Grove, which is not found on many maps, could be considered something of a bedroom community for Georgetown: a lot of people live here and work there. There's one main road that leads to Georgetown, a road that services much of the East Coast of the Demerara. In fact, that river can be seen just to the west from the main road. Off the road on the other side are several blocks of crowded private homes. Most of the population of this area consist of Indo-Guyanese, though it is certainly mixed. To walk down the road at almost any time of the day or early evening is to expose oneself to a cacophony of several types of music, from soca to reggae to chutney to light rock. Stop in the center of the road and you might simultaneously hear Celine Dion, Mighty Sparrow, Sean Paul, and the wailing falsetto of a Bollywood diva.
The neighborhood spaces out a little as you get out toward where my homestay parents live. Follow a road that has been mightily rutted and pitted by heavy trucks (the area is experiencing a housing boom), and littered with cow and dog dung, and you will pass a series of wooden houses with tin roofs, or tin houses with wooden roofs. Dogs and cows share the road with people on bicycles or walking and with speeding buses. Every couple blocks or so a wooden shack has been erected to sell some type of goods or another -- along the road leading to my homestay one passes a group of men cutting coconuts, a "rum shop" where any number of refreshments besides rum are served, two stands selling fruits and vegetables, a tiny barber shop no larger than a wood shed, and yet another rum shop. This last one is known among volunteers as the "Carib Shop" simply because of the prominent Carib beer signs on its outer walls. The real name of this joint, ideal for "liming" (hanging out) in the evening, is unknown. But its description as a shack is quite accurate -- it is merely a four-walled building with one room inside, a screened window or two for selling bottled drinks, and a covered and fenced-in area containing some plastic chairs and a shopworn pool table. It sounds much worse than it actually is; there's something quaint and rustic about the humble Carib shop, and it is a nice place to spend some social hours with other volunteers. This neighborhood has seen Peace Corps volunteers for years now, so our white faces don't elicit the same kind of attention we might receive elsewhere.

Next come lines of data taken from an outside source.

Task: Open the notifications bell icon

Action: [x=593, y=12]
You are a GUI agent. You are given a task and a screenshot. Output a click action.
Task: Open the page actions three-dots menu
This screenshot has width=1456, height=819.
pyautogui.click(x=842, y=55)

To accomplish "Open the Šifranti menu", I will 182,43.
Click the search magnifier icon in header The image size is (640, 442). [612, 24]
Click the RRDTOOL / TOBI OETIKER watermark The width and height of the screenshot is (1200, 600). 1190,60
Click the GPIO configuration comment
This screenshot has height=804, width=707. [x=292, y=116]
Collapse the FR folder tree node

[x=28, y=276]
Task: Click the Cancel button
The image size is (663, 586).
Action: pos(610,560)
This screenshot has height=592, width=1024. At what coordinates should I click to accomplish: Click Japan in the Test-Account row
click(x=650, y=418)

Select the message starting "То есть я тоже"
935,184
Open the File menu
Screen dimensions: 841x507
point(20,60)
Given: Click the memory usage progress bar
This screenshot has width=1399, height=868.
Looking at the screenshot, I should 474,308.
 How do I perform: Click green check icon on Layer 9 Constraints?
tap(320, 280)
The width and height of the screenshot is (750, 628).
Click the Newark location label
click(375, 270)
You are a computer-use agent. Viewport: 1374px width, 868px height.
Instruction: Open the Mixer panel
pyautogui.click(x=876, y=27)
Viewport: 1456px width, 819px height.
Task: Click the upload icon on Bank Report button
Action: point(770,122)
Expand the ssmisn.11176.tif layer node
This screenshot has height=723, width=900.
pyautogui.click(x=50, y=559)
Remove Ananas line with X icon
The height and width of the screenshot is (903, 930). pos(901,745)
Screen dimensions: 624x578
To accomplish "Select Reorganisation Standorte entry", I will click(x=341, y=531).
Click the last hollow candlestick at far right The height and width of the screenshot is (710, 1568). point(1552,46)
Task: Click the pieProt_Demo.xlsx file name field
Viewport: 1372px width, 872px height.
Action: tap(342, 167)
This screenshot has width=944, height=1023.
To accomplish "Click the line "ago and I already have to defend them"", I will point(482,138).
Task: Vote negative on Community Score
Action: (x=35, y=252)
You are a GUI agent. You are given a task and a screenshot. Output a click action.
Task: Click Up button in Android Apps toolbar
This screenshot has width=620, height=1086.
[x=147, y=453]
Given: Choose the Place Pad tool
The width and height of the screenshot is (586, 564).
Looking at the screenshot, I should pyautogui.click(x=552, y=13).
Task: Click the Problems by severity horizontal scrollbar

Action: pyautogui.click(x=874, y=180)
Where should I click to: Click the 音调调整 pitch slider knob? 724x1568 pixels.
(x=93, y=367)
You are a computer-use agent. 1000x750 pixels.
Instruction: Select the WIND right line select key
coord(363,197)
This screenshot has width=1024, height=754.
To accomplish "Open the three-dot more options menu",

But I was going to mention my homestay house. It's quite average for the area, one-story concrete affair with a tin roof that stretches up about 15 feet. The outer walls are a creamy orange tone, as is the concrete fence that surrounds the yard and fends off wandering cows, dogs, and people. Also very common to this area, the space immediately inside the gate is paved with concrete, taking place of a front yard and making for much less muddy access to the house on rainy days. Most houses in this area are built in a similar fashion, with huge slabs of concrete mounted between rebar-reinforced posts, then topped with a wooden beam structure and shingled with plates of corrugated tin. Many cost-effective fences and outer buildings are made exclusively of corrugated tin. And, yes, inevitably the tin rusts, creating the timeless Caribbean appearance of pastel- or white-painted houses with oxidated roofing.
Houses in this area are spaced apart more so than one would see closer to town, and much more so than Georgetown proper, where need not be endowed with super powers to spring from rooftop to rooftop. Out here, though, the houses generally rest a comfortable 40 feet apart, sometimes a little more, Not far enough that one cannot clearly hear the music playing in the house next door, but far enough that a nice garden-like ambiance is created by the palms and banana plants springing up in each backyard.
Between the blocks, where in a semi-urban American neighborhood one might find a service alley, one often finds a ditch or trench. The water here is usually an amazing color ranging from brown to green, most definitely not potable, the runoff from hundreds of homes and their washing or rain gutters. Bridges to cross these trenches are spaced periodically along the block, some of them for foot traffic only. Sometimes one must maneuver behind other houses to find a pedestrian bridge that leads across the trench, and most often it is a rickety affair of planks or creosote-dripping railroad ties. A fall into this water would not be pleasant, even on the hottest of afternoons. But each trench is a riot of life, with reeds and lilies growing green and thick beneath one's feet, tiny fish skipping across the duckweed, and larger but unseen fish making an occasional ker-sploosh among the reeds. Locals claim sometimes one can see alligators in the trenches. By these I presume they mean caymans, not full-grown, Florida-style alligators, but I guess that remains to be seen.